Longview Files Chapter 11 Proceeding
The State Journal
30 August 2013
By Jim Ross - email
Longview Power, which operates the Longview power plant near
Morgantown, and some of its affiliates filed for Chapter 11
bankruptcy protection on Aug. 30 as Longview found itself unable
to make a payment on its financing package.
Last November, Electric Light and Power magazine found the
advanced supercritical pulverized coal plant to be the most
efficient coal-fired plant in the U.S. fleet in 2011. But the
company says a combination of poor construction and market
conditions have kept the plant from reaching its full operating
and financial potential.
The companies listed on the filing in U.S. Bankruptcy Court in
Delaware were Longview Power, Alternate Energy, Border Energy,
Coresco, Dana Mining Co. of Pennsylvania, Dana Mining Co.,
Longview Intermediate Holdings, Mepco Conveyor, Mepco Holdings,
Mepco Intermediate Holdings A, Mepco Intermediate Holdings, Mepco
and Shannopin Materials.
The company said it filed for bankruptcy protection because the
Longview plant "has been plagued by design, construction, and
equipment defects and failures … since Longview Power took
possession of the Power Facility in December 2011."
The plant has been able to run at only 68 percent capacity because
of numerous forced outages, extended planned outages and
generation derating, that is, when a plant operates at less than
its rated maximum capacity. The plant has had three forced outages
to address boiler tube leaks in the past four months alone, the
filing says.
Longview names Siemens Energy Inc., Foster Wheeler North America
Corp. and Kvaerner North American Construction as the contractors
who built the plant. Longview and the contractors are in
arbitration over the dispute, the filing says.
Longview Power also faces a debt of about $557 million that will
mature in February 2014, the filing says. Because of operational
issues, the company does not expect to satisfy its obligations
under the credit agreement.
The filing also says the company faced an interest payment due
Aug. 30. Also, a $59 million line of credit could be lost based on
a request made to the arbitration panel by the contractors.
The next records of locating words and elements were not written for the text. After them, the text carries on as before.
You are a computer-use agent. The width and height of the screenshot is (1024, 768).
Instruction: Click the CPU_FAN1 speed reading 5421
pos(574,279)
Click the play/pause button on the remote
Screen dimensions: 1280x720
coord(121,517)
Longview Power was formed in 2003 for the purpose of constructing
and operating the Longview power plant. Construction began in
2007. According to the bankruptcy filing, the plant used advanced
power generation technology to meet the highest environmental
standards and a supercritical pulverized coal-fired boiler to
generate electric power. When operational, the Longview plant is
one of the lowest cost coal-fired producers of power in the
regional power grid. Electricity produced by the plant is sold to
the grid in the day-ahead and real-time markets.
"The Contractors' Failures are the primary driver for the Debtors'
operational and balance sheet challenges," the filing says.
Siemens was to lead a team of engineering, procurement and
construction contractors and deliver the power plant by a
guaranteed completion date. The main piece of equipment was to be
the supercritical boiler designed by Foster Wheeler and a turbine
island, automated computerized controls and an air pollution
control system designed and supplies by Siemens. Kvaerner was to
build the power plant.
"The Debtors believe this project was fundamentally mismanaged,"
the filing says. Longview Power was not able to take over the
plant until December 2011 — approximately nine months after the
guaranteed completion date — and it had the operational problems.
"These issued have prevented Debtors from operating the Power
Facility at full capacity and from selling electricity on anything
other than a day-ahead basis, limiting the Debtors' sales and
ability to sell higher-margin electricity energy services, and
reducing the revenue stream from the Power Facility operations
while increasing volatility around their cash flows," the filing
says.
The filing also says wholesale electricity prices have fallen
significantly since construction began in 2007, in part because of
a recession that reduced electricity demand and in part because of
low-priced natural gas that came on the market when hydraulic
fracturing expanded.
In a news release issued Friday morning, Longview officials said
the businesses seeking protection "intend to operate their
businesses as they continue to negotiate a chapter 11 plan with
their lenders to de-risk their balance sheet."
"After careful consideration of available alternatives, the
Company determined that filing for Chapter 11 was a necessary and
prudent step that allows us to strengthen and operate our
businesses without interruption while continuing to restructure
the Company's balance sheet," Jeffery Keffer, CEO of Longview
Power, said in the statement. "The Company has been in consensual
negotiations with our senior lenders toward a Chapter 11 plan to
maximize value; those negotiations remain ongoing. We remain
confident that the Company and our lenders will reach an agreement
on the terms of a Chapter 11 plan in the near term."